Un raggiante Popovych dietro il palco. Non si aspettava un successo del genere al TotA
Un raggiante Popovych dietro il palco. Non si aspettava un successo del genere al TotA

«Sinceramente non mi aspettavo un Tour of the Alps del genere – analizza raggiante dietro il podio delle premiazioni – Siamo venuti qua con l’obiettivo di vincere qualche tappa sapendo che la corsa era molto dura. La è diventata ancora di più con la pioggia e il freddo dopo i primi giorni. Per noi questa vittoria è un sogno. Noi siamo stati sempre lì a lottare, ma Juanpe ci ha fatto vedere qualcosa di spettacolare. A Schwaz nel giorno in cui ha vinto la tappa, nel finale in radio gli gridavo “non sei tornato, sei completamente un Juanpe nuovo!”. Prima lo conoscevamo spaesato, agitato. Invece qui per come ha corso, con intelligenza e lucidità, è un altro corridore.

«Juanpe è gran chiacchierone, è molto simpatico – prosegue Popovych – è amico di tutti, parla con tutti, dal compagno di squadra all’avversario, agli autisti delle auto in gara al motociclista. Nel finale di corsa animava i propri compagni e sollecitava pure i rivali. Le classiche parole che si dicono in quei frangenti. Questa però è la dimostrazione della sua superiorità di testa e di condizione.

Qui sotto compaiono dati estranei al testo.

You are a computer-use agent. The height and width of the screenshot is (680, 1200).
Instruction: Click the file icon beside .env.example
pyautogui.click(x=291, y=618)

Lopez abbraccia Carlos Verona, decisivo nel chiudere sugli attacchi dei diretti rivali
Lopez abbraccia Carlos Verona, decisivo nel chiudere sugli attacchi dei diretti rivali

Anche Popovych è sulla stessa lunghezza d’onda di Lopez sulla condotta di gara. «Avevamo una squadra meno attrezzata rispetto alla concorrenza, ma eravamo ben preparati. Carlos oggi è andato come un treno, riscattando la prestazione di ieri dove si era perso. Stamattina avevo un po’ paura, però quando hai la maglia di leader cambia tutto. Il morale alto aiuta e ti porta almeno un 15 per cento in più di energie e motivazioni. Anche Amanuel ha fatto vedere quanto sia un ragazzo forte.

«Al Giro andremo per le tappe – ci saluta Popovych con l’ultima considerazione – Di base prepariamo la squadra per il treno di Milan per le volate, poi avremo 2-3 corridori per puntare alle tappe. Prima del Tour of the Alps Juanpe mirava alle tappe, adesso l’asticella si alza. Vediamo come andranno i primi giorni per capire cosa potrà fare e se puntare ad una buona classifica generale».